[Task statement]: Quote everything in the items below from the line containing "The image size is (400, 250)." down to the line containing "Action: pos(207,172)", including both of those lines. Leave the pictures out of your answer.

(Records for locating displayed items)
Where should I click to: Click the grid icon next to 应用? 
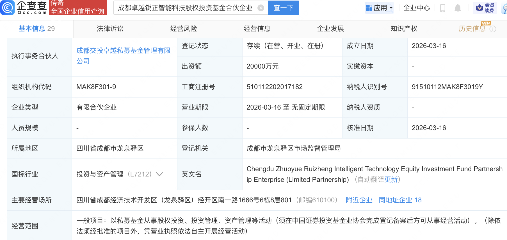(369, 8)
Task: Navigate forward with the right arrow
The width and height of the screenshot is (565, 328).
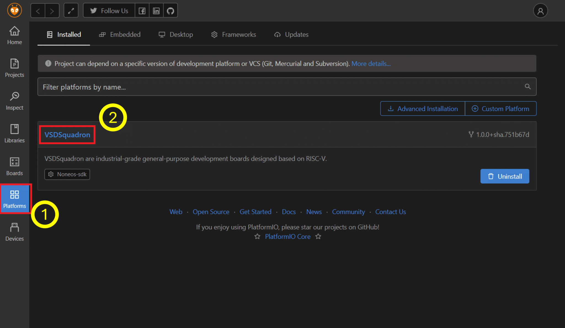Action: point(52,11)
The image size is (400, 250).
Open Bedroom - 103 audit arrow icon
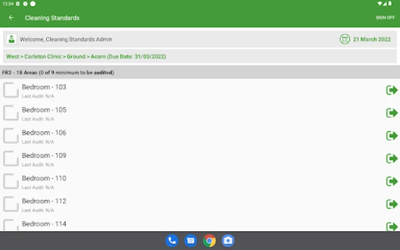[x=392, y=90]
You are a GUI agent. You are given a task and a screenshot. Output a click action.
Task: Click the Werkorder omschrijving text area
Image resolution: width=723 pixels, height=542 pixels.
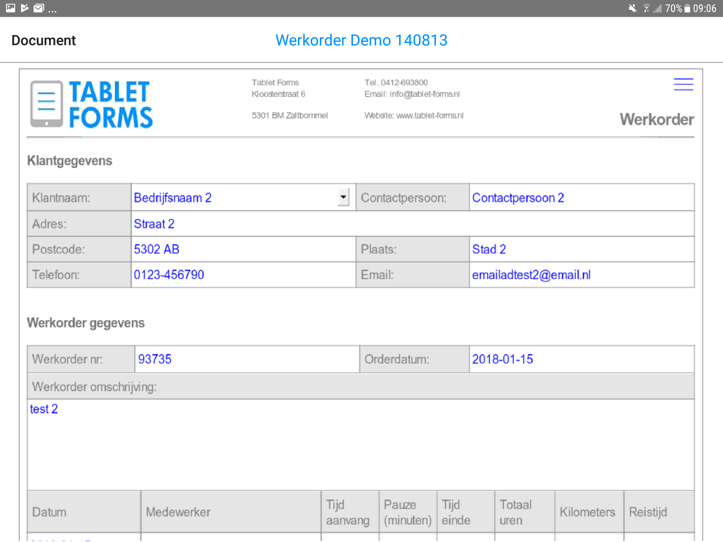360,445
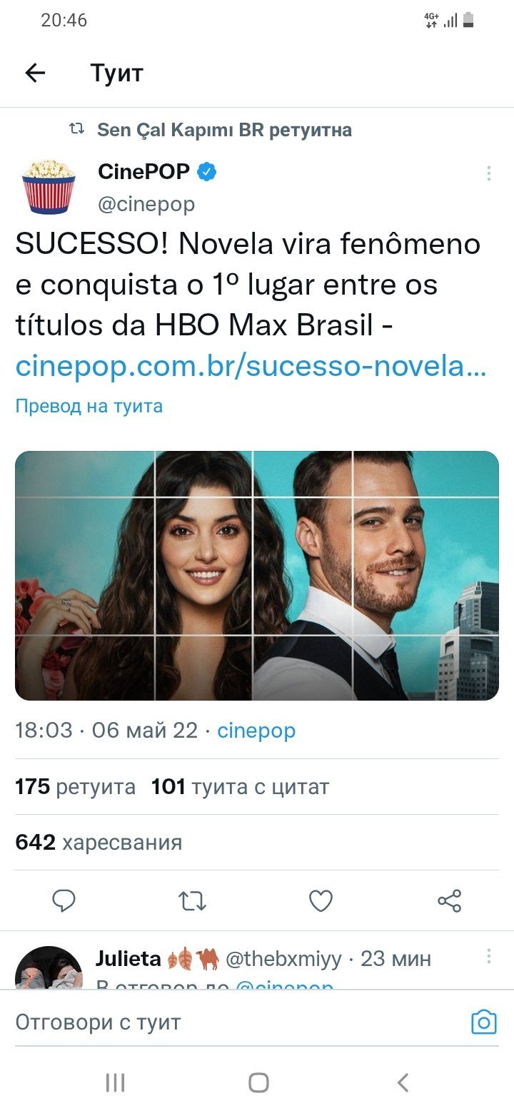This screenshot has width=514, height=1113.
Task: Tap CinePOP blue verified badge
Action: pos(207,172)

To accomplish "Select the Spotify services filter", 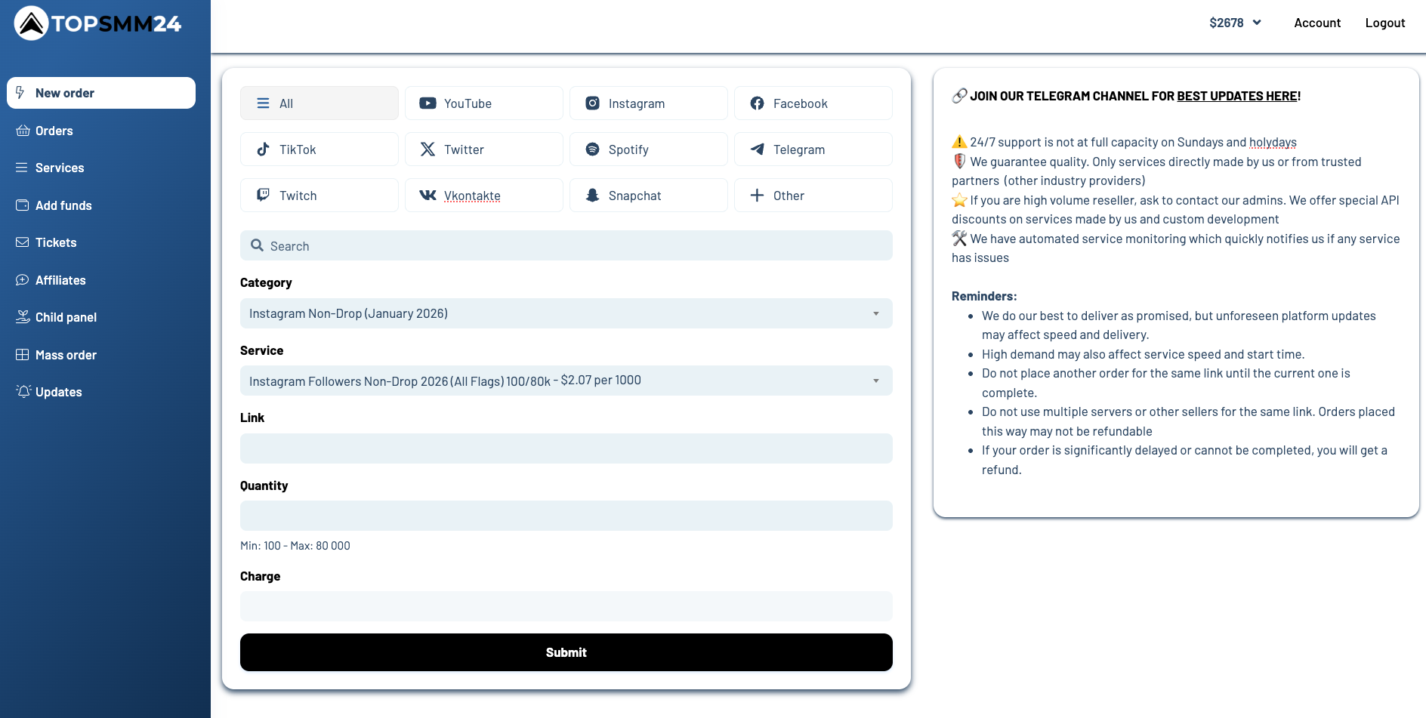I will (648, 149).
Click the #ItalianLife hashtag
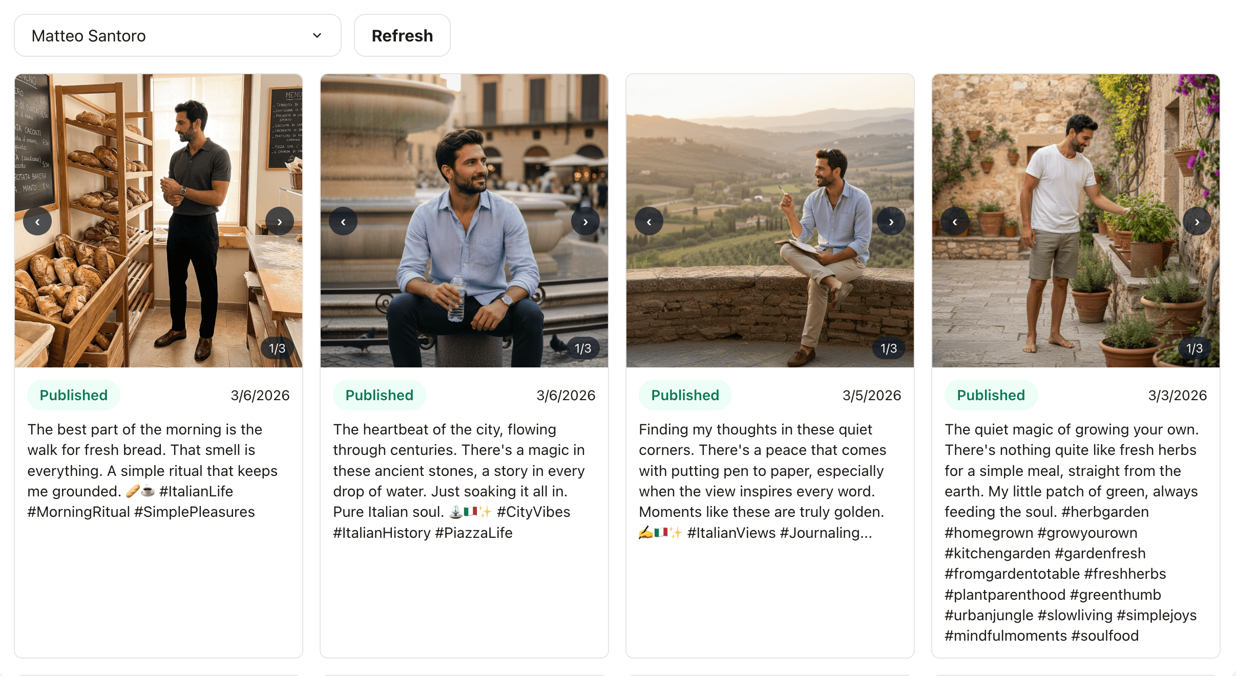This screenshot has height=676, width=1236. tap(195, 491)
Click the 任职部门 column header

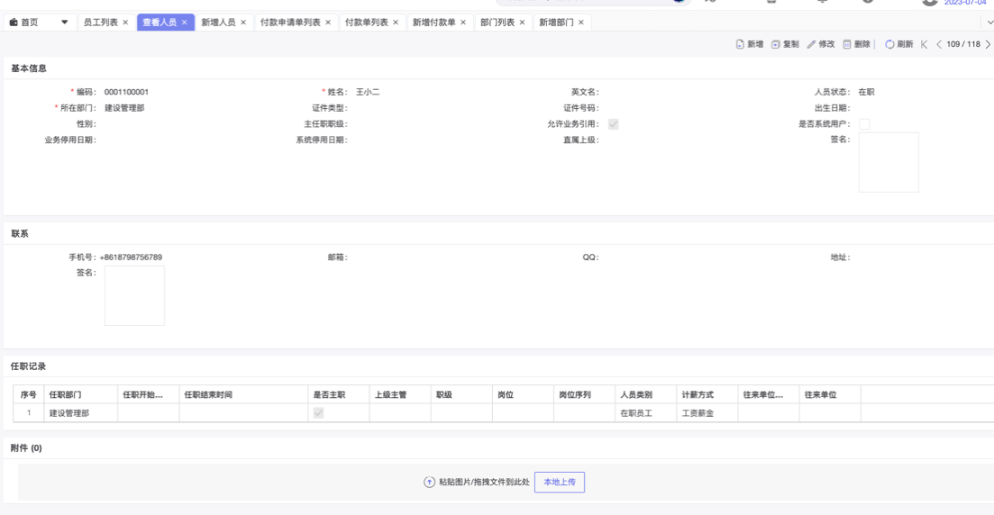point(65,394)
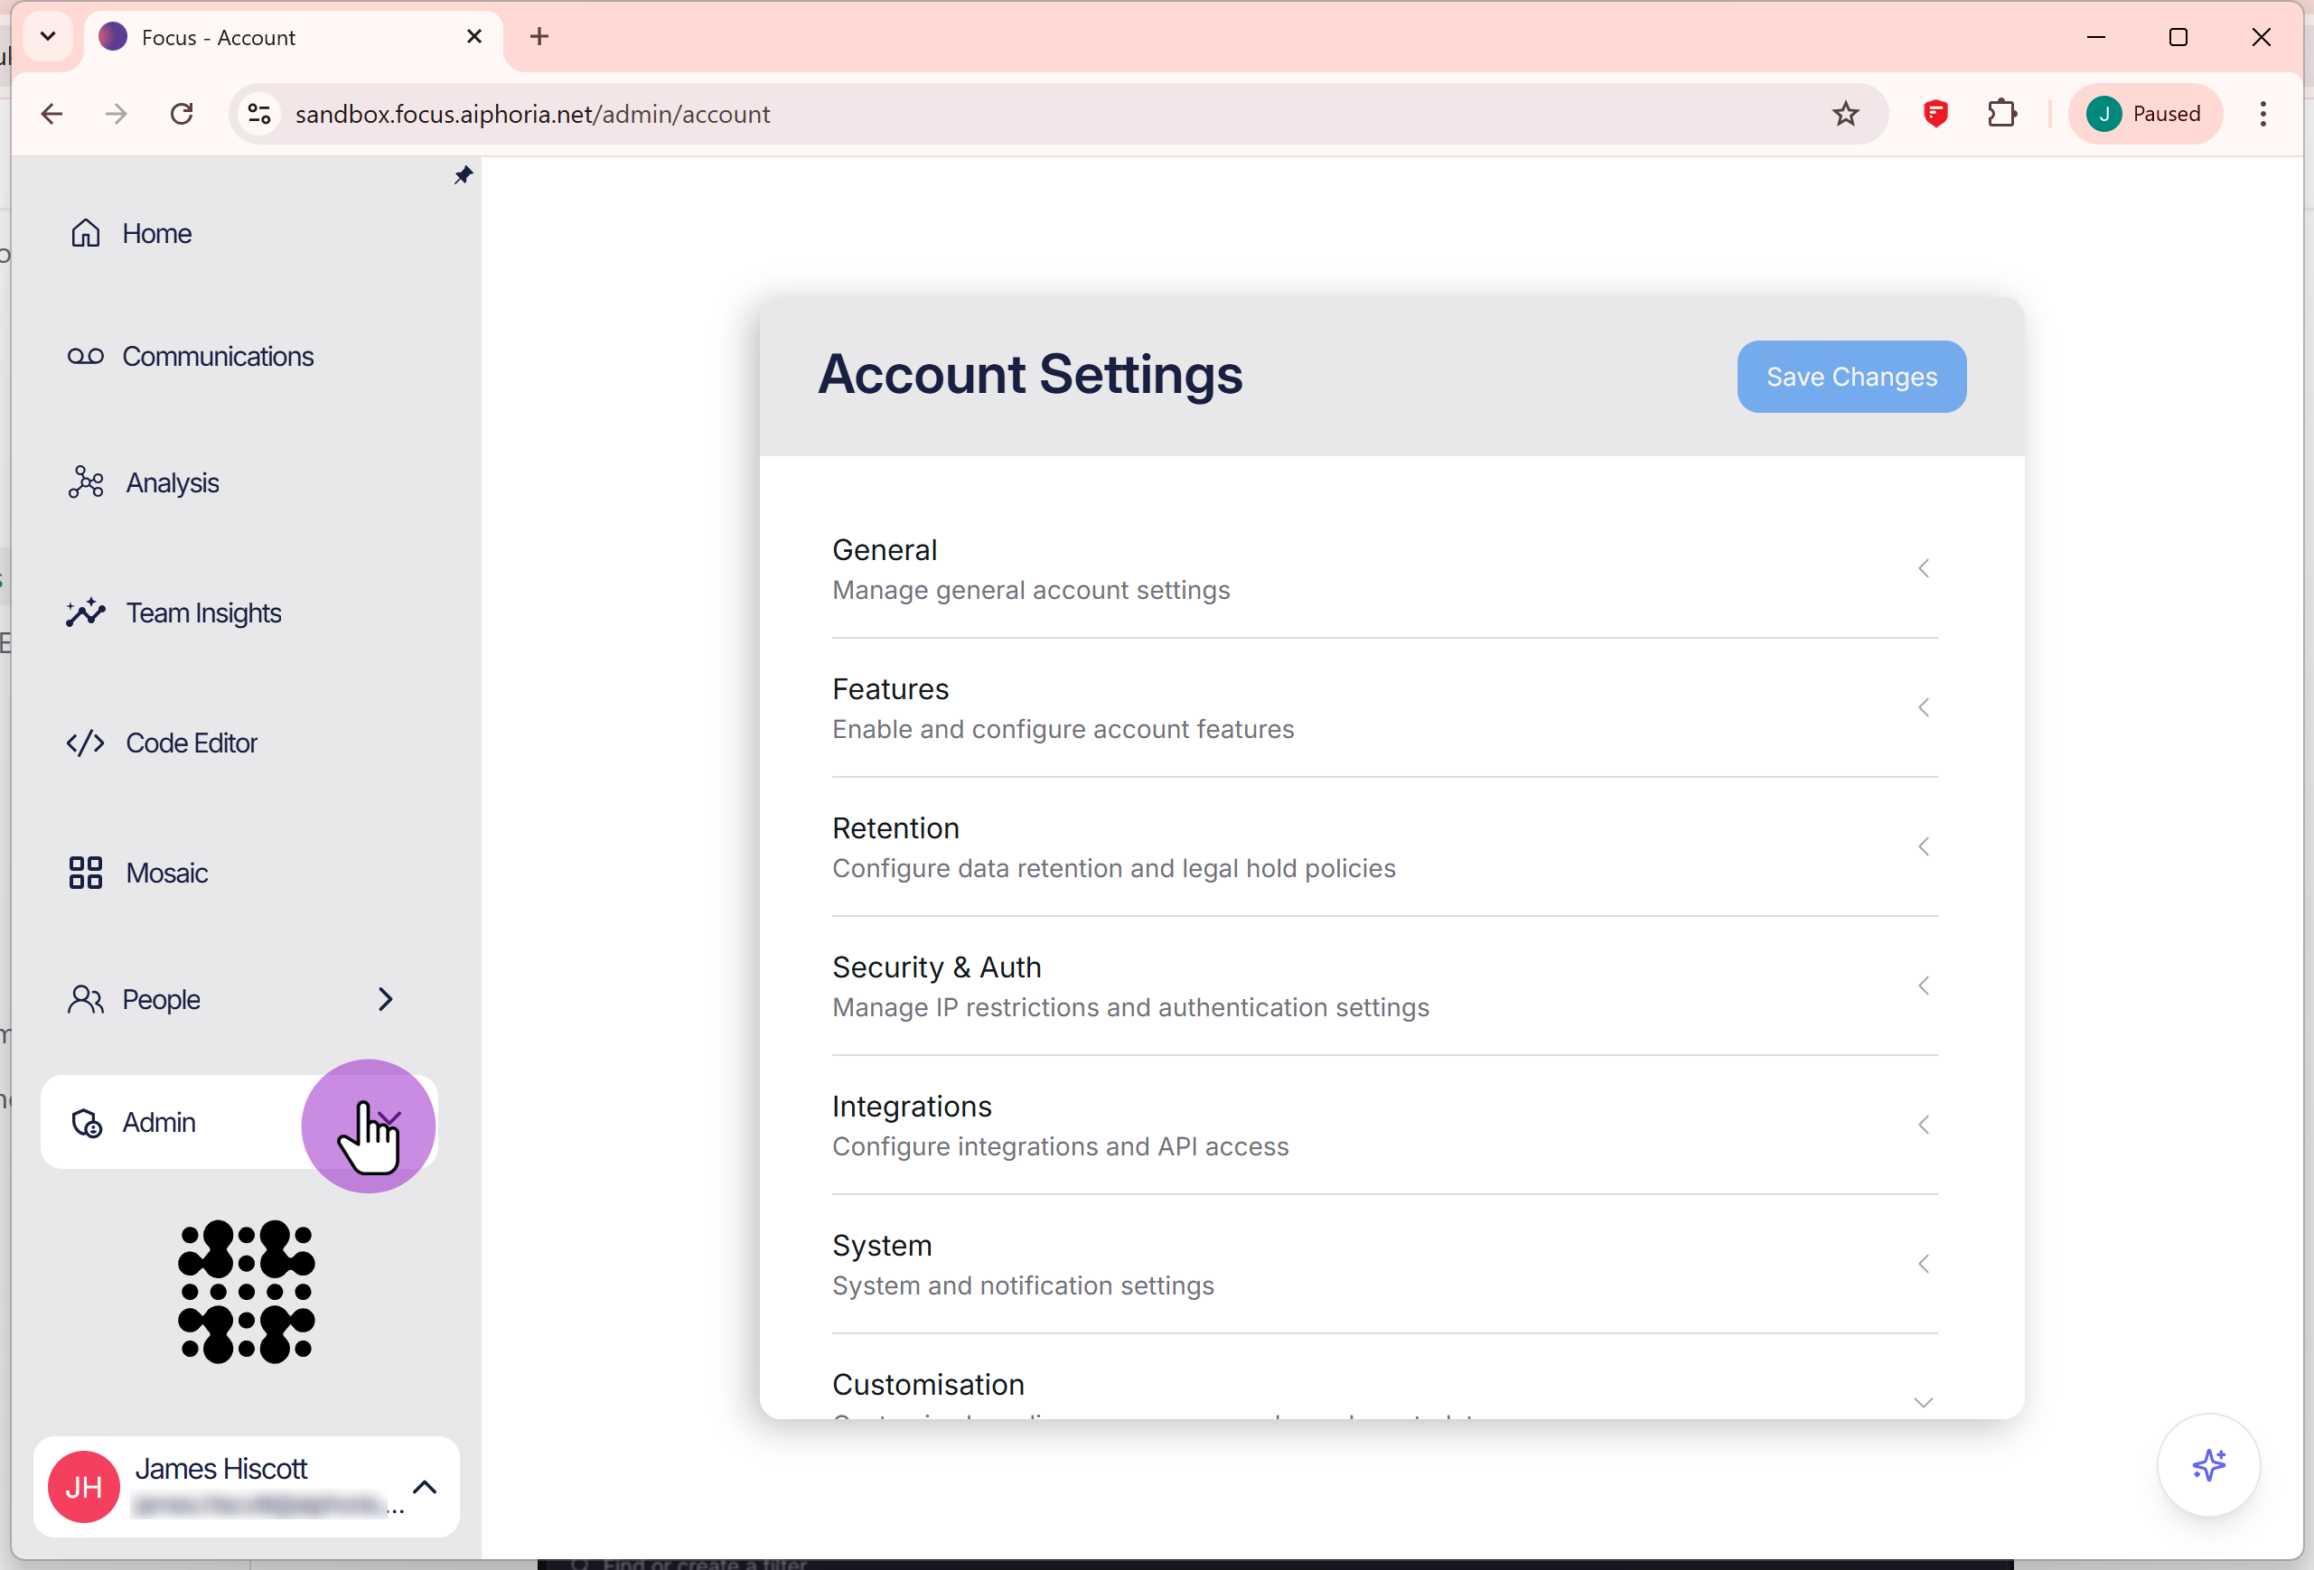Expand the Security & Auth section

point(1923,986)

[Result of the task]:
The image size is (400, 250).
Open Bedroom - 103 audit arrow icon
[x=392, y=90]
You are a GUI agent. You are given a task and a screenshot. Output a click action.
Task: Click the Werkorder omschrijving text area
Image resolution: width=723 pixels, height=542 pixels.
360,445
This screenshot has width=514, height=1113.
Task: Tap CinePOP blue verified badge
Action: pos(207,172)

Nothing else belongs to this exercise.